Zapomniany język

Dürer, Cranach, Bruegel Starszy, Rubens, Rembrandt, Hogarth - dzieła tych mistrzów znaleźć można w Gabinecie Rycin krakowskiej biblioteki PAU i PAN. Międzynarodowe Centrum Kultury przygotowało już piątą wystawę z tej kolekcji. Tym razem tematem stało się Siedem grzechów głównych.

09.05.2004

Czyta się kilka minut

Według teologów wszystko zaczęło się od Ewy. A może nawet od Lilit, pierwszej żony Adama. Na miedziorycie Johanna Friedricha Wilhelma Müllera (według Rafaela) kobieta kusi podwójnie: ponętnym ciałem i wężowym spojrzeniem. Mężczyzna bierze owoc z rąk pierwszej - łagodnej i niewinnej, ale patrzy w oczy drugiej - niebezpiecznej i tajemniczej. Łagodny pejzaż ogrodu nie zapowiada jeszcze tego, co nastąpi za chwilę.

“Ruina - czas i śmierć obracający wniwecz ziemską chwałę" z XVI-wiecznego miedziorytu braci Wierix to kwintesencja dziejów ludzkości i świadectwo konsekwencji grzechu pierworodnego: skrzydlaty Chronos dzierży w ręku klepsydrę i kosę. W oczy zagląda mu jego zwierciadlane odbicie: kościotrup wsparty na grobowej steli. Wokół ścięte kolumny, porzucone korony i kapelusze kardynalskie, bezgłowe korpusy i piszczele. Na szczęście oprócz grzechu jest jeszcze cnota - i to ona walczy o duszę człowieka w godzinie śmierci, jak na rycinie Isaaka Bruna (1590-1669). Bóg przygląda się tej walce z zaciekawieniem, ale i z dystansem. Jest życzliwym kibicem, inaczej niż potępione dusze wyłaniające się z płomieni, wyraźnie zainteresowane tym, czy wkrótce zyskają nowego towarzysza.

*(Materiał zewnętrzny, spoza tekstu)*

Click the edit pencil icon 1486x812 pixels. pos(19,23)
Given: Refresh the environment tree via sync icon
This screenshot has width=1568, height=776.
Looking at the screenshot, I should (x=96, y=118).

Wobec śmierci i chaosu Sąd Ostateczny z ryciny Pietera van der Heydena (według Pietera Bruegla Starszego) wydaje się próbą uporządkowania świata. Zbawieni równym marszem kierują się ku górze, zachowując ludzkie sylwetki. Potępieni zamieniają się w dziwaczne sowy z błoniastymi łapami, węże skrzyżowane z indykami, półmartwe wieloryby. W scenie końca świata powraca obraz z jego początku: cnota ma twarz człowieka, grzech - zwierzęcia. Dalej będzie już tylko to, co wieczne i ostateczne: “Piekło" i “Niebo". Choć patrząc na ryciny Philipsa Galle (1537-1612) trudno uwierzyć, że czas straci tam swoją moc. Święci pogrążeni są w ruchu: młodsi machają nogami, nie mieszczącymi się na obłokach, starsi bardziej podglądają niż kontemplują Boga, anioły koncertują. Dynamika piekła zdumiewa jeszcze bardziej: tortury, krzyki i płacz przed tronującym Lucyferem wydają się oczekiwaniem na jakiś koniec. Szatan nie może przecież triumfować.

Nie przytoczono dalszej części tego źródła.